El amor termina igual que empieza: de sopetón. Se enciende con el resplandor súbito de un cuerpo y se esfuma con el fundir inesperado de una bombilla. No hay transiciones, estadios intermedios, componendas de pros y contras escritos en una libreta cuadriculada. Se ama o no se ama. Y la misma duda ya es síntoma del desamor.

    Hay algo, sin embargo, en nuestra bioquímica animal, una endorfina que nos protege de los dolores que llegan como puñaladas, que se niega a admitir el fin del amor cuando la fiesta termina y el camarero apaga la música para que ahuequemos el ala. Y del mismo modo que cuando nos sabemos enamorados lo reconocemos con certeza, y nuestras tripas entonan una melodía que es una sonata maravillosa de Mozart, cuando nos intuimos desenamorados las sensaciones son más confusas, menos rotundas, y lo que experimentamos es una cacofonía de Bela Bartok a la que no terminamos de cogerle el hilo, ni el significado real, a la espera de saber si se trata de un mal sueño o de una pesadilla demasiado real.



    ¿Qué sucede cuando en la pareja a uno se le apaga el amor y al otro todavía le resplandece? Que el todavía amante -que ya no amado- se queda descolocado, con cara de lelo, y se instala en un mundo fronterizo que es mitad dolor por el amor perdido y mitad esperanza por el afán de recobrarlo, pues ayer mismo el amor estaba ahí, indudable, y al día siguiente es inconcebible que ya no esté, esfumado tras la discusión última y definitiva.

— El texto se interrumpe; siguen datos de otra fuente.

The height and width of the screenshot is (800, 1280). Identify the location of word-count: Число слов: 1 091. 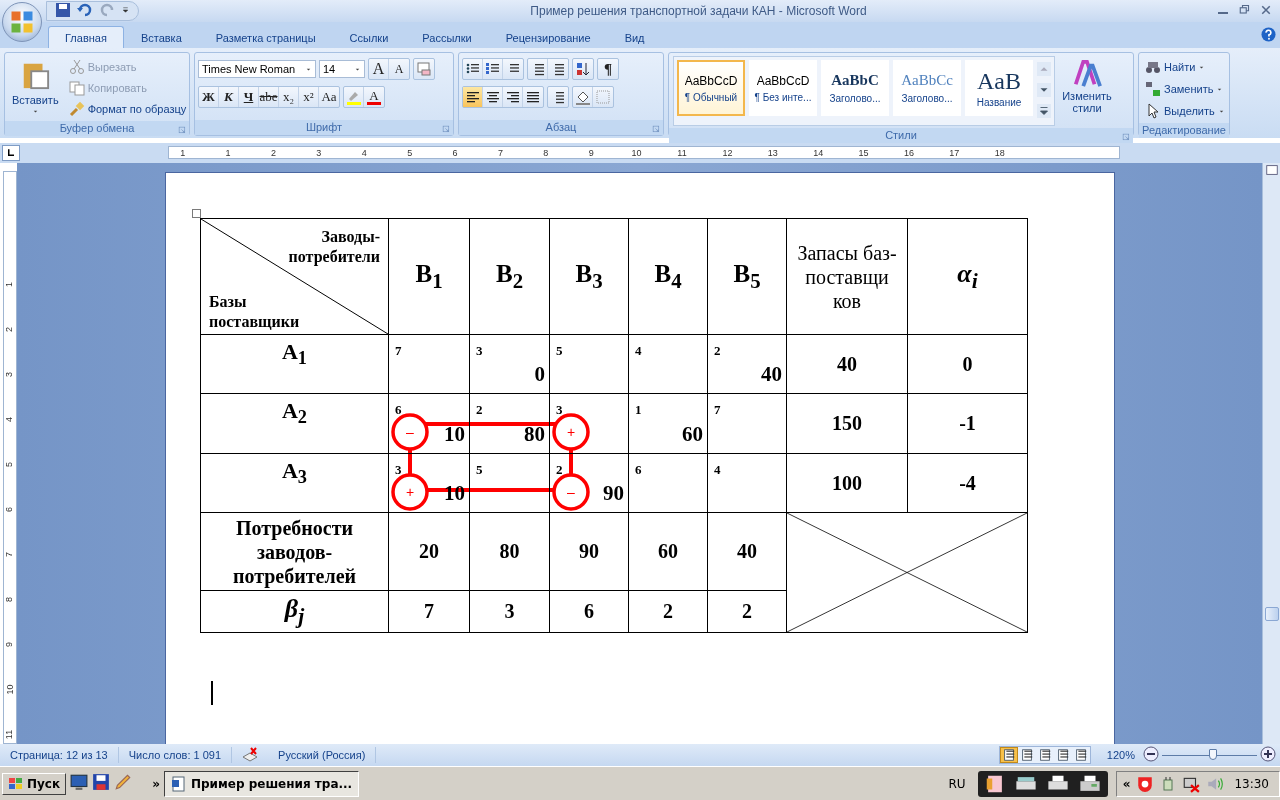
(176, 755).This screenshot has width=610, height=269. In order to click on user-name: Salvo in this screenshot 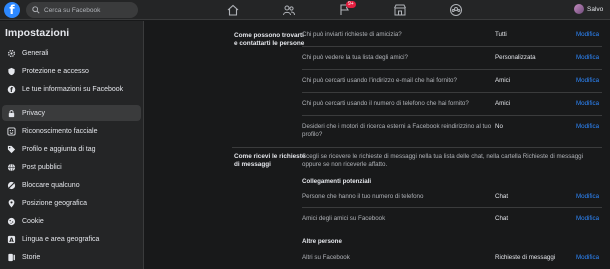, I will do `click(596, 9)`.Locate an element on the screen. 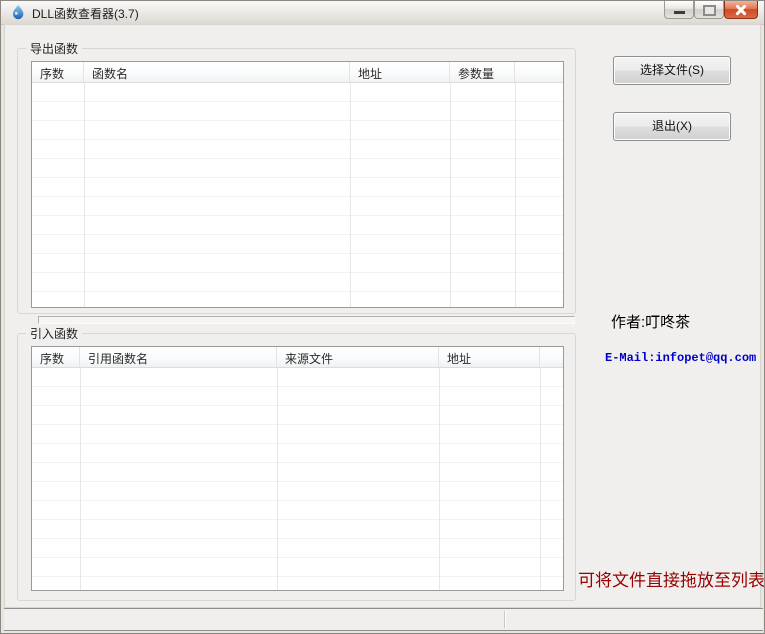  maximize-button is located at coordinates (709, 10).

    En Historia de un matrimonio, el personaje abandonado, el que se queda haciendo pucheros como un niño que no entiende nada, es el de Adam Driver, que intenta recobrar a Scarlett Johansson con cien argumentos que se estrellan contra su rostro imperturbable. A Scarlett se le terminó el amor. Punto. Escuchó la monserga de Bela Bartok en sus tripas y ya no pudo aguantar más. Mejor tomar la decisión irrevocable que vivir en esa cacofonía insoportable de notas discordantes. Adam Driver llamará varias veces a su puerta; llorará, implorará, tratará de razonar lo que es irrazonable, visceral en el ánimo de su mujer. Sufrirá, y mucho, pero le consolará saber que el cariño mutuo permanece, la gratitud pro los momentos vividos, porque Historia de un matrimonio no es Kramer contra Kramer, ni La guerra de los Rose, sino una comedia amable -aunque muy profunda- sobre dos personas que van a salir tocadas pero no hundidas, fácilmente reciclables para futuros amores que les van a devolver la sonrisa.